**Text for analysis**.
%%

Experts in groundwater, vegetation, forestry, wetlands and landscapes work together for a common goal
It grew from a study of oil and gas impacts on aquifers to become a multidisciplinary project involving 20 experts from various backgrounds.
Christine Rivard is a Québec City–based hydrogeologist with the Geological Survey of Canada (GSC). For her, studying how water seeps into the ground and flows through the soil and rock is all part of a day’s work to better understand the dynamics of groundwater and aquifers. For 10 years, she studied the potential impacts of oil and gas activities on shallow groundwater, with a primary focus on Eastern Canada. Then in 2019, she turned her attention to one of the most intensive energy production areas of the last 50 years in Western Canada: Fox Creek.
Dr. Rivard wanted to explore the potential impacts of decades of industrial activity on shallow groundwater in the west-central part of Alberta. The regional bedrock aquifer in this area is the Paskapoo Formation, a vast geological unit that is the most important groundwater supply in the Canadian Prairies.
Of particular interest was that the Fox Creek area, at the northern tip of the formation, experienced a significant increase from 2013 to 2017 in the frequency of earthquakes due to hydraulic fracturing operations. In 2017, the GSC collaborated with other specialized partners to develop a tool to help the industry limit the seismicity that is often induced by hydraulic fracturing, which involves injecting water, chemicals, and sand at high pressure to extract oil and natural gas.
Evaluating big-picture issues
While industrial hydrocarbon exploration and production activities have been declining in the past few years due to lower natural gas prices, the region was still of great interest for environmental studies.
The initial focus was on a specific area of hydrogeology. But when Natural Resources Canada (NRCan) identified this area as a possible location of interest to develop new evaluation methods for cumulative effects, Christine widened the scope of the project and called on the expertise of specialists in other areas from federal and provincial governments and academia. Soon, she was leading a group of 20 experts, all of them focused on Fox Creek to study its groundwater, rocks, vegetation, forests, wetlands and landscape features.
This holistic approach, increasingly adopted in research projects, is clearly necessary because of the dynamic and often complex interrelationships between the factors involved in a particular region.
“The importance of studying cumulative effects is the fact that the impacts of several actions or activities in a given region — when combined — can have a greater impact than those resulting from individual actions,” says Christine. Past, present, and potential future activities are all important to consider when evaluating cumulative effects.
The benefits of this multidisciplinary approach are many. “Federal government leadership through these different projects will help fill data and knowledge gaps,” she adds. “For example, we are continuing to advance our knowledge of how best to conduct complex regional assessments of cumulative effects. As a result, these studies will not only help us better manage our resources, they’ll also help the proponents and their consultants to better conduct environmental assessments.”

%%

**Entries shown**.
%%

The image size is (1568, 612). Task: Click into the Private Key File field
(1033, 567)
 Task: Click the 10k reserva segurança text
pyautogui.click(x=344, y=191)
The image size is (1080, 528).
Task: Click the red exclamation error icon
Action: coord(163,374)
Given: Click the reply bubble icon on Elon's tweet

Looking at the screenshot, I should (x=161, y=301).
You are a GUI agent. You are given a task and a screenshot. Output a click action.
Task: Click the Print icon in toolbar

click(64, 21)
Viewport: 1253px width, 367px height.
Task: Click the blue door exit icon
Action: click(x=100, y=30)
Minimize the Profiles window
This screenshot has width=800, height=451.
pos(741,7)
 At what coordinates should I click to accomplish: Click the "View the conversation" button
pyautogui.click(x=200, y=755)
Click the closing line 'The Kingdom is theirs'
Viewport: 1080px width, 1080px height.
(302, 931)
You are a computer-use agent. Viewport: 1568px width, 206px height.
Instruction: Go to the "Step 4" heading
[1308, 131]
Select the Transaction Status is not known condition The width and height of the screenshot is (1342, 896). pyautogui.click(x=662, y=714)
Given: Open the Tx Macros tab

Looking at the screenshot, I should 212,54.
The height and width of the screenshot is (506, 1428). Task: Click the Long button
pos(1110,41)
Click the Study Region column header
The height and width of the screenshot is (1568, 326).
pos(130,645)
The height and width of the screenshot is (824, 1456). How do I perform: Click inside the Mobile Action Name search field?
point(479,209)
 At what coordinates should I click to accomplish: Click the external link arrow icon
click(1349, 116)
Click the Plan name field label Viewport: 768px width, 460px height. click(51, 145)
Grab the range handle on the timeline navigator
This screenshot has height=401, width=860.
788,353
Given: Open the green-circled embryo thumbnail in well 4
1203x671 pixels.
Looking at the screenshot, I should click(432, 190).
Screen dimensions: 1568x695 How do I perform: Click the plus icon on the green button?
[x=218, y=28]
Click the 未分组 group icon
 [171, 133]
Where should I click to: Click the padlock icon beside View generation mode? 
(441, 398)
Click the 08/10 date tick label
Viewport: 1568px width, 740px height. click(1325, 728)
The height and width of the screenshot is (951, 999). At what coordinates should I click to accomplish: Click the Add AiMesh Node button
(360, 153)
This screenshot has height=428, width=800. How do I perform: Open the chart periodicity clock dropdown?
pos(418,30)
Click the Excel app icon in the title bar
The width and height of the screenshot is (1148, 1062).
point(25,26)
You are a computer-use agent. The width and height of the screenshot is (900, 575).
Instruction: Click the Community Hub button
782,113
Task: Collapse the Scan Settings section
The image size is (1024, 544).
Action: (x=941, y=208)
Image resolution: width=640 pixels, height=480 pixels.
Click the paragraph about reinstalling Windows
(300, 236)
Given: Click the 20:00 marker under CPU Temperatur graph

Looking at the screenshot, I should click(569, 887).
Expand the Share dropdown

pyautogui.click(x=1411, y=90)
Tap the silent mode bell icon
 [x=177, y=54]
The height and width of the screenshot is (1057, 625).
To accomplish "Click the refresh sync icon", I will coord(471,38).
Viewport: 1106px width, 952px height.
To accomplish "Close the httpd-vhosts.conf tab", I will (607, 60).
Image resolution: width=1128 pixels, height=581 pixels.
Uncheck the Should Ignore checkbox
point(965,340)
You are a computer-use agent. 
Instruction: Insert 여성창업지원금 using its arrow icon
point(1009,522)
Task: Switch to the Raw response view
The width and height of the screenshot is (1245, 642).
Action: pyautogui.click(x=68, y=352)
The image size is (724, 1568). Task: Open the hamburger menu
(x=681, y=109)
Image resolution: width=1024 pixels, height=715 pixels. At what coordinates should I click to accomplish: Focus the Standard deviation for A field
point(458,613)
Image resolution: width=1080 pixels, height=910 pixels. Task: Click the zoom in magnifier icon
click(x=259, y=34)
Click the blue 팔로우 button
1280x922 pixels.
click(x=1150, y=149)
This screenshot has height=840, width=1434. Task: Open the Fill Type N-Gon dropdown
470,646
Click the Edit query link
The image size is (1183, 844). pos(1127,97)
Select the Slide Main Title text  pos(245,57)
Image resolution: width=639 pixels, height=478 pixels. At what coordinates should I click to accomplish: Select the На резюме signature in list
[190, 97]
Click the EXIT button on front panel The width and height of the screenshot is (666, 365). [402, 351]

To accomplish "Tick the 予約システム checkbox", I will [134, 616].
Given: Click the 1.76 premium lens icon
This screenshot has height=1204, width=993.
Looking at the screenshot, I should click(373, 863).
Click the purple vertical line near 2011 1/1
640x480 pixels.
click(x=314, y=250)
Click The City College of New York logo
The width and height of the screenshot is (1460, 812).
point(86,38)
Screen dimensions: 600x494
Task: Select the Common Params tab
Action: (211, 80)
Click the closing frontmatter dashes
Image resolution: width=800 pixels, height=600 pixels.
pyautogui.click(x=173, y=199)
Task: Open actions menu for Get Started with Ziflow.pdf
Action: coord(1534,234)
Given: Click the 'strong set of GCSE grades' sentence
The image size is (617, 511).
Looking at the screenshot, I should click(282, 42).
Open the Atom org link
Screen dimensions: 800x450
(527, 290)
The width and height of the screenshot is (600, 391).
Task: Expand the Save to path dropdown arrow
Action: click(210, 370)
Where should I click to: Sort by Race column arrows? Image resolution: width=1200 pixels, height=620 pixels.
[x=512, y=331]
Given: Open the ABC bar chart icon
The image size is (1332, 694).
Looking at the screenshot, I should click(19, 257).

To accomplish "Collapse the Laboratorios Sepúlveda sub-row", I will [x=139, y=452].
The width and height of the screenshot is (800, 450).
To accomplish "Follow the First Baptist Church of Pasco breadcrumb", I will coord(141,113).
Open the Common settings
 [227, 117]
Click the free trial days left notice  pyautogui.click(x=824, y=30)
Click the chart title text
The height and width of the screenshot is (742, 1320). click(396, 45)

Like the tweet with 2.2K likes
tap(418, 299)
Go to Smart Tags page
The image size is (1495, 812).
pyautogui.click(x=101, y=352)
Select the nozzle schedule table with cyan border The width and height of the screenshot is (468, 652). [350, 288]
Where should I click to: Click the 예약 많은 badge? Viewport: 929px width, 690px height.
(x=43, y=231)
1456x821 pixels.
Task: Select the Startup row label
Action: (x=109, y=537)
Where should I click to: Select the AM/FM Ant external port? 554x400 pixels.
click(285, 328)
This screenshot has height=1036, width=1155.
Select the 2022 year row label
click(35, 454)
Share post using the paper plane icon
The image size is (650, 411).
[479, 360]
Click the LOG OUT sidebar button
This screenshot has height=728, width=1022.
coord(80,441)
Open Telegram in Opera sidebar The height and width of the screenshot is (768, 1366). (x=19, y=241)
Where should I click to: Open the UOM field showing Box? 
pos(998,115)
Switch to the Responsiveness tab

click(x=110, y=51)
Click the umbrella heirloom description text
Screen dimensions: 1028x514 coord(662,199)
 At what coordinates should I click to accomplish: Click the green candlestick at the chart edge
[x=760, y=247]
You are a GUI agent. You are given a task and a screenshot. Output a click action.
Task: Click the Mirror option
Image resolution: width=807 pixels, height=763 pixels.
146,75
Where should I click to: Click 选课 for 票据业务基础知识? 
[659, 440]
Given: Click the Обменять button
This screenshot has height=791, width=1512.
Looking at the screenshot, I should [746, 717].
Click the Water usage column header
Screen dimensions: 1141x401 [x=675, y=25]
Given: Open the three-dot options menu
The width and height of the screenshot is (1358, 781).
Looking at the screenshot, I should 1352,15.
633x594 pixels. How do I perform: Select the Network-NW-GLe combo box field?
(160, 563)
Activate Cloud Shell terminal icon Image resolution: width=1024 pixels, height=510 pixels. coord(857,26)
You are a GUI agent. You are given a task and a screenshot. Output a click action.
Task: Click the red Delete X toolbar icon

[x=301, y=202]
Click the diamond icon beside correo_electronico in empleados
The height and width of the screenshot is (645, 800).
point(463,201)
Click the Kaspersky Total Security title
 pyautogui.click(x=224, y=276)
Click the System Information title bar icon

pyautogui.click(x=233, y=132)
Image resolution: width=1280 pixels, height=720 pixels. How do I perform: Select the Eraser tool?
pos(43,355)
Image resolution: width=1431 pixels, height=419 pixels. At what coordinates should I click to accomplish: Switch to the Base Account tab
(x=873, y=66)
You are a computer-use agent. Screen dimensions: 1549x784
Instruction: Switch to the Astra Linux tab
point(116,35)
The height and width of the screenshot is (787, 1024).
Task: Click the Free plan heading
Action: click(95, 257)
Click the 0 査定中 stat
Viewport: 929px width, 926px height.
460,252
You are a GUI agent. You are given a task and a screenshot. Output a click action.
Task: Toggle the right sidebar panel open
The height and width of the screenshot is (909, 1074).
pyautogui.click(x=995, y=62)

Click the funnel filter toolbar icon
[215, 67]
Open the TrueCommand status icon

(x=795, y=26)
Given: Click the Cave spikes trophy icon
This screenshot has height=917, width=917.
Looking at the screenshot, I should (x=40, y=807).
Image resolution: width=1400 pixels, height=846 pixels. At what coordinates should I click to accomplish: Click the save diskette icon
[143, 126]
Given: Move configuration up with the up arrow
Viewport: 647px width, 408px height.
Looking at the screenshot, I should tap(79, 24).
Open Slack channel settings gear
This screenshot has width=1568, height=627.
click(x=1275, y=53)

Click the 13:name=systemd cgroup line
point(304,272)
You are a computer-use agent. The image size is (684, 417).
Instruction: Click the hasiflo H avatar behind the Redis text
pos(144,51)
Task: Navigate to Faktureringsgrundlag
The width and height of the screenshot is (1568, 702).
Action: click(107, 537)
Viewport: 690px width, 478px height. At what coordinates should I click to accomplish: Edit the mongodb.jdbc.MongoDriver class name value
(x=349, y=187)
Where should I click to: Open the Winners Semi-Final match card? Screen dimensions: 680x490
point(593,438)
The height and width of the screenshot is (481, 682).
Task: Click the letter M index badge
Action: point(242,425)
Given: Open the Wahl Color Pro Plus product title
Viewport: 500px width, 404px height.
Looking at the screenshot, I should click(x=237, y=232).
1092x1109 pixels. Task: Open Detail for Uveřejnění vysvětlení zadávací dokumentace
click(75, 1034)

%%

**Work item**. Copy the passage from the Fox Creek article above, starting at "Christine Rivard is" up to and including "Canada: Fox Creek.".

**Task output**.
Christine Rivard is a Québec City–based hydrogeologist with the Geological Survey of Canada (GSC). For her, studying how water seeps into the ground and flows through the soil and rock is all part of a day’s work to better understand the dynamics of groundwater and aquifers. For 10 years, she studied the potential impacts of oil and gas activities on shallow groundwater, with a primary focus on Eastern Canada. Then in 2019, she turned her attention to one of the most intensive energy production areas of the last 50 years in Western Canada: Fox Creek.